■ PROBLEM DESCRIPTION ■
Count the lines in the Saved entries below that contain the string "icon", with case counting, and give only the number.

Saved entries

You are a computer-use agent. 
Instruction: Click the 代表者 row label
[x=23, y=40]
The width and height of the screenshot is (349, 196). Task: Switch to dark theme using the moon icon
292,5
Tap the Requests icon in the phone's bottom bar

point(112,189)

■ RESULT OF THE TASK ■
2